Thoth tells Isis that when the barque stopped for her and Horus, the Sun stopped and darkness came over all. The darkness will not be dispelled until the barque moves again and the Sun shines again. She and Thoth realize the significance of the sun's stopping until Horus is cured: it means that if Horus dies, Ra's whole creation will be annihilated and Set, the principle of evil and the consciousness of darkness, will reign forever. Isis wishes that she were Horus herself so that she would not have to see the consequences of his death. Thoth, however, declares that the magical protection enjoyed by Horus will henceforth be equal to that of the Sun. Then, in the name of the Ra, Thoth exorcises the poison from Horus' body, saying that the boat of Ra will stand still, that there will be no food, that the temples will be closed, that misery will never depart from the world, that eternal darkness will reign, that the wells will be dry, that there will be no crops and no vegetation until Horus is cured. This powerful spell of the sun-god Ra, spoken by the moon-god Thoth, conquers the poison, and Isis and all mankind rejoice. Thoth then commends the child into their care, saying that Horus is now the responsibility of all those who live on earth.

This legend repeats the recurring theme of a great and perfect creature who is misguided into activities that lead to its loss -- sometimes the loss is in the form of death, sometimes in banishment, sometimes in consciousness. Then, one who loves the creature gives all their being to rebirth or resurrect the lost one. This often takes the form of impregnating oneself with the seed of the lost one and giving birth to its heir. The young heir to the original creation is always in danger of being poisoned, imprisoned, or misguided by the forces that brought down the original creature. It takes enduring effort to bring the heir to age in one piece. Then, the heir overthrows the deceiver and rules forever -- the perfect creation again, one generation removed, and presumably wiser.

This theme can be found in stories of most cultures on the earth. It is the story of the children of God, who lost their way and must, through great effort and many trials, become heirs to their previous glory and destiny.

In this specific legend, Osiris is the original perfect one. Isis is the mind and will that resurrects him in the seed of the womb of her consciousness. Horus is the heir, always symbolized in the same manner as Ra because he represents the living manifestation of Ra (as did Osiris) and the heir to Ra's creation.

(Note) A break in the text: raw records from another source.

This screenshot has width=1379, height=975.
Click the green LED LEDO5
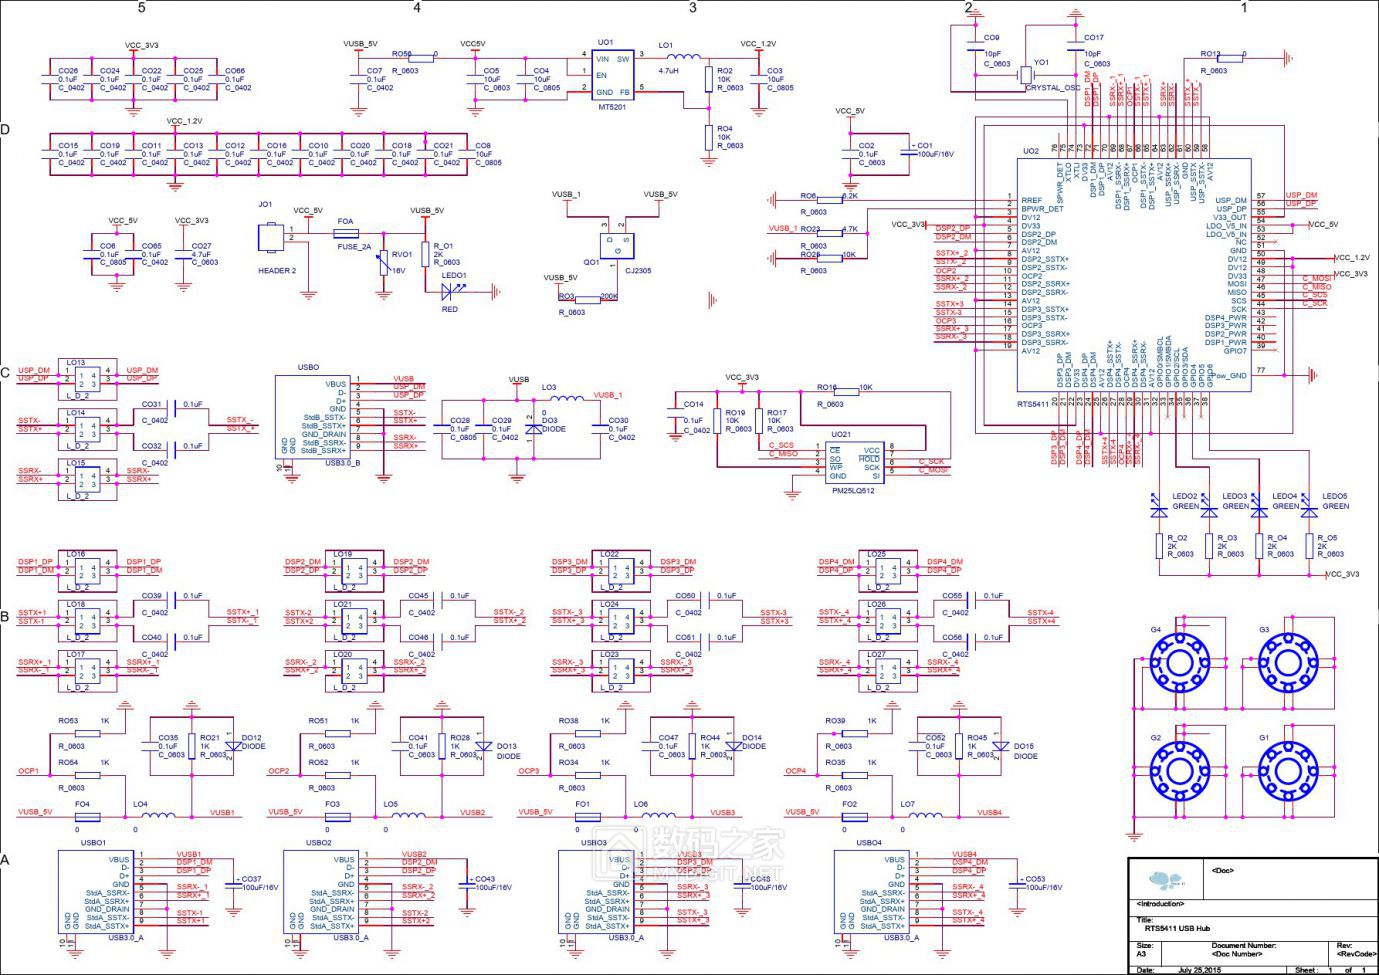tap(1310, 507)
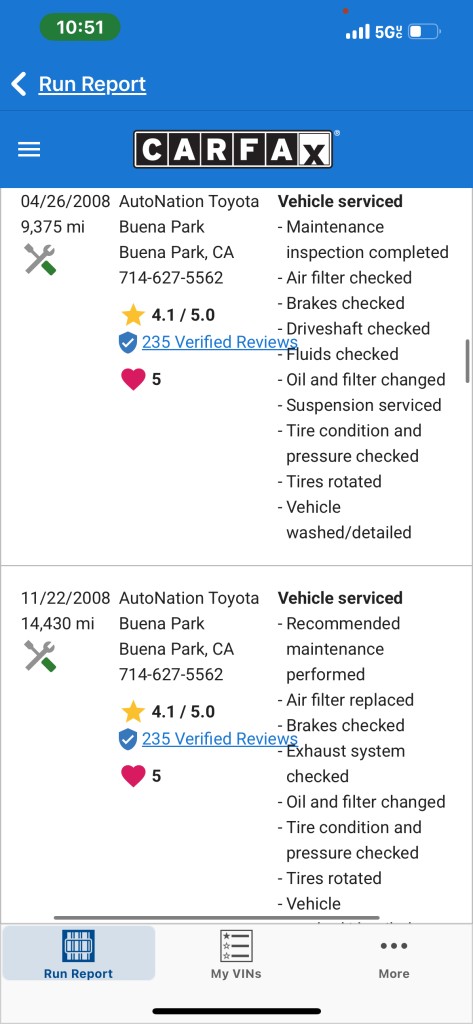Tap the wrench icon for 04/26/2008 service
The width and height of the screenshot is (473, 1024).
pyautogui.click(x=41, y=259)
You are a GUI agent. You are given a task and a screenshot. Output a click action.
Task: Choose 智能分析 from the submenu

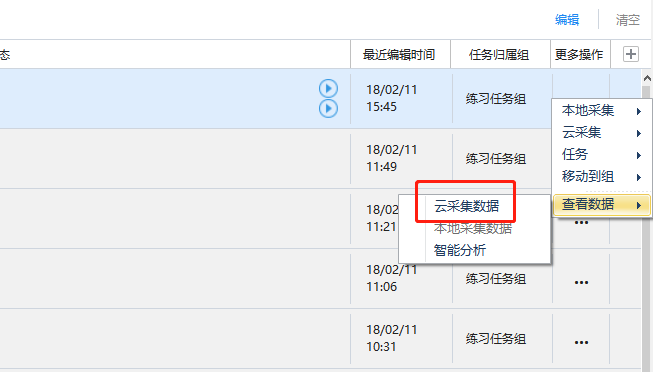tap(460, 250)
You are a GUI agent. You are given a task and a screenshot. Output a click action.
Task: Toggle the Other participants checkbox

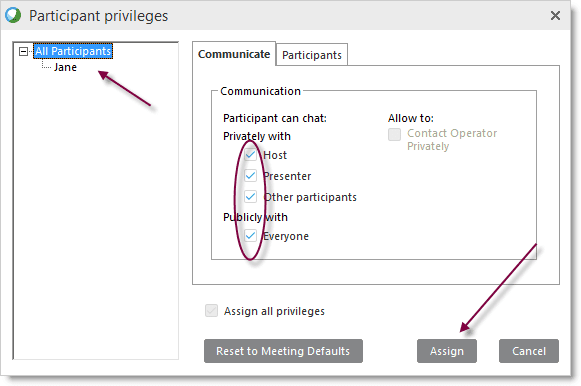coord(250,197)
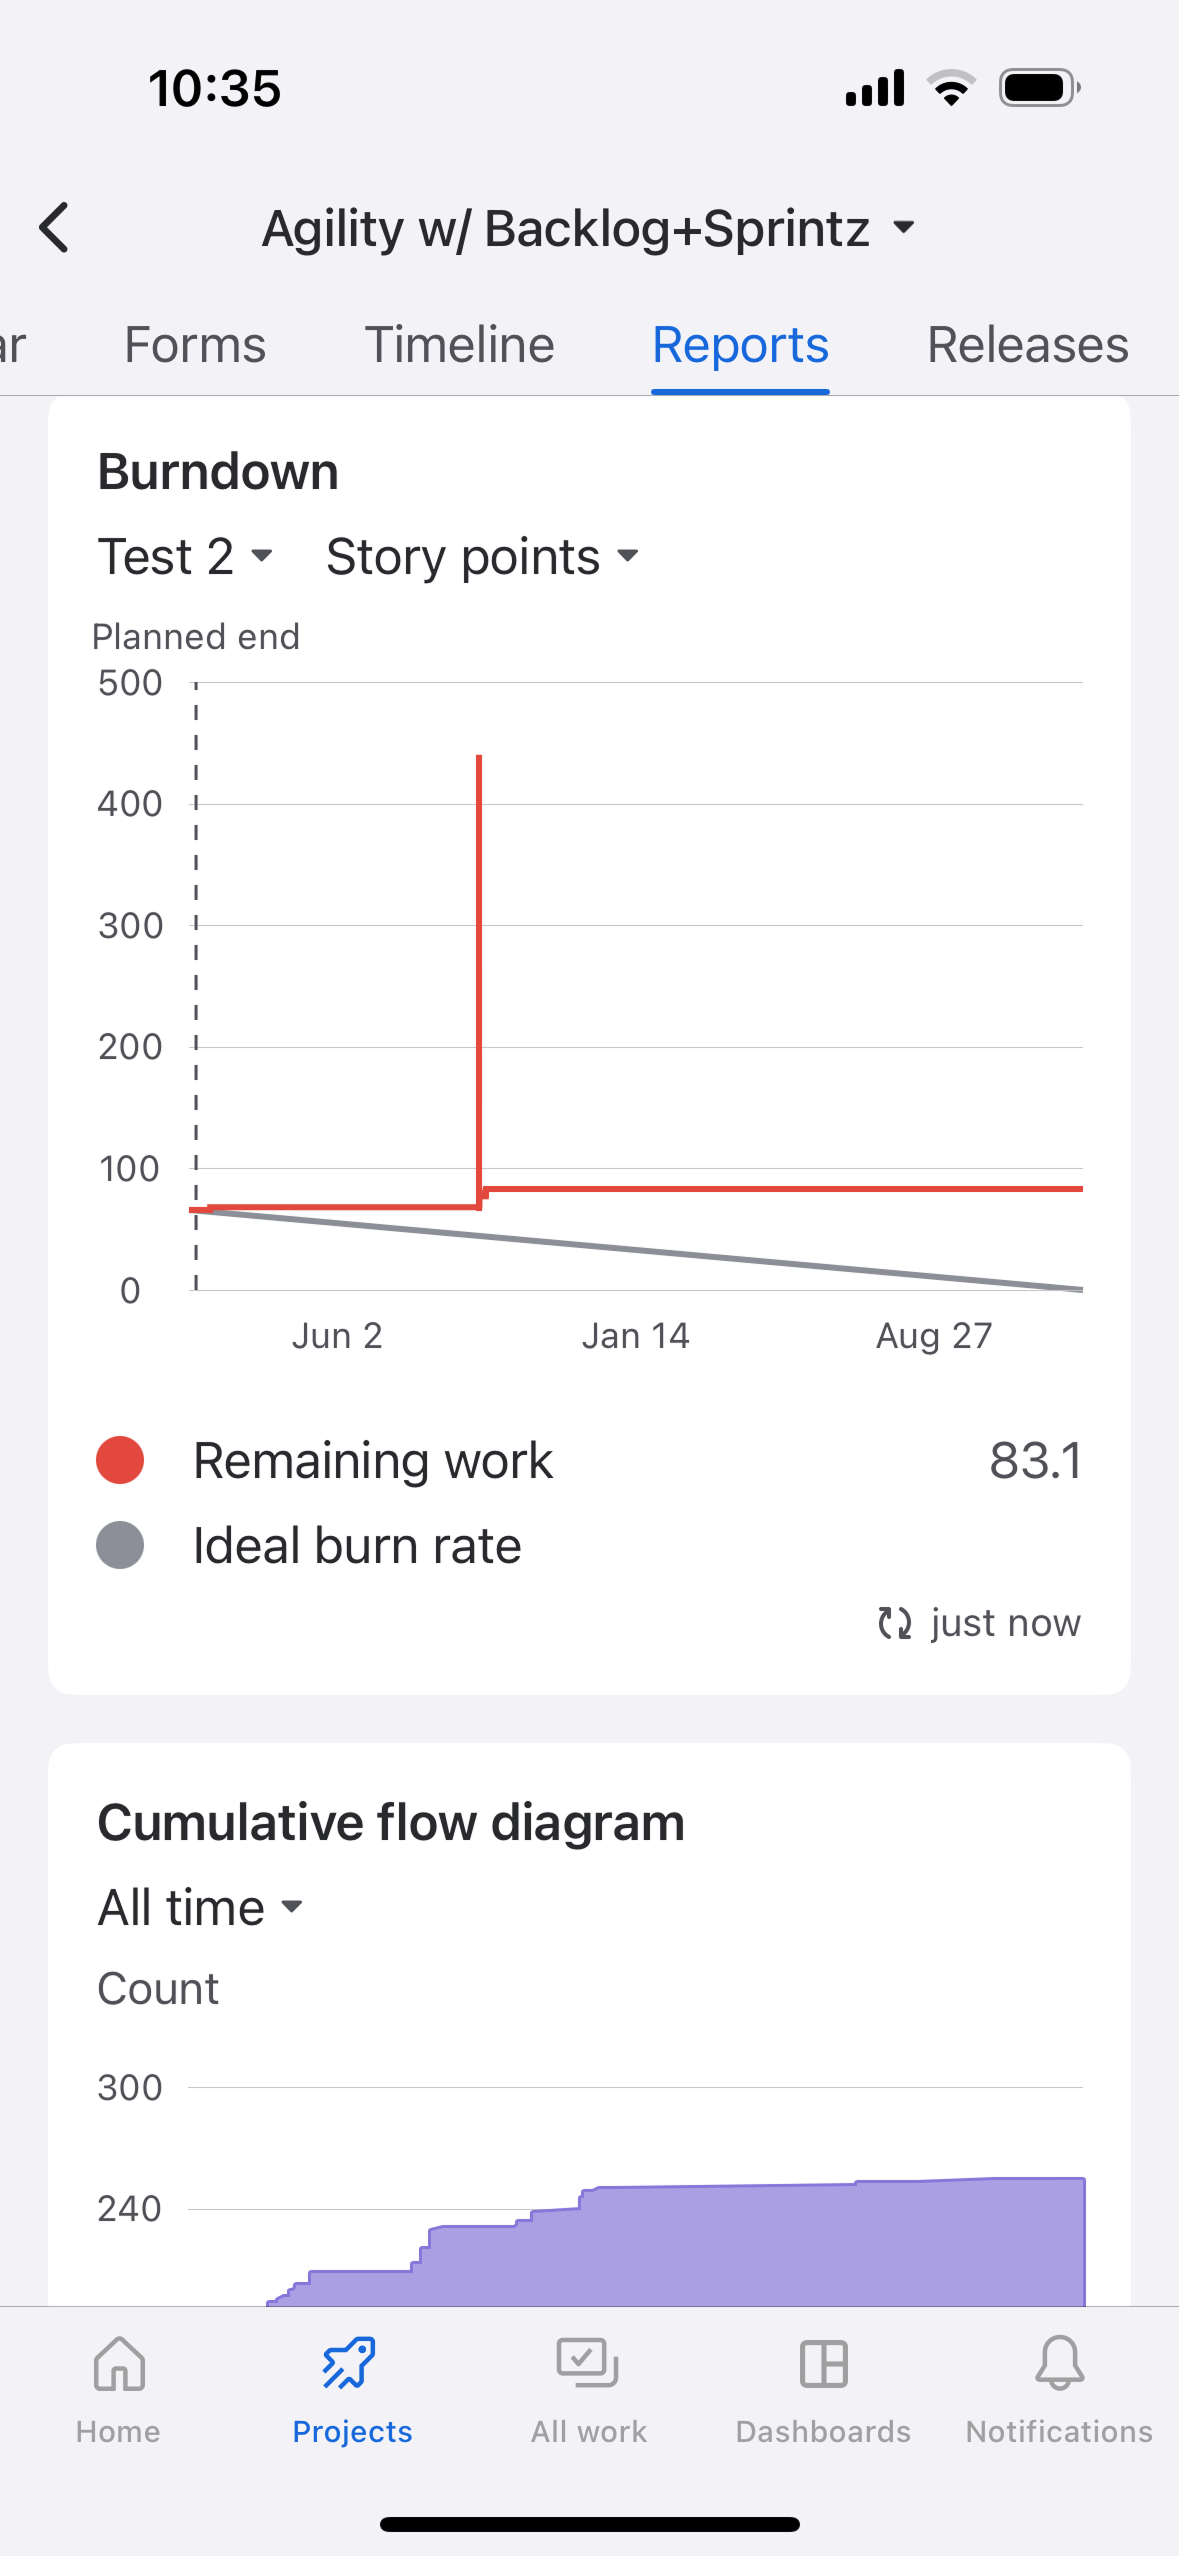Viewport: 1179px width, 2556px height.
Task: Expand the Test 2 sprint dropdown
Action: pos(186,556)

Set represents the deceiver, the ego, the self-seeking aspect of every person. It destroys the perfect Osiris, wrestles with the struggling Isis (the mind and will) and poisons the growing Horus. But, enduring, Horus becomes the messiah that overcomes Set's influence, forever -- with a little help from heaven (in the form of Thoth/Hermes and the boat of father Ra).

HORUS, the higher mind and messiah

Because the rays or projections of consciousness from the original consciousness have penetrated many aspects of the darkness, there needs to be a new delineation. Therefore, consciousness is identified in three levels. That which is the closest to the personal self, that which bridges the personal self to the original self, and that which is in the image of the original self, the godling, the son or daughter of Ra. We use the terms conscious, subconscious, and superconscious to identify these levels of the mind.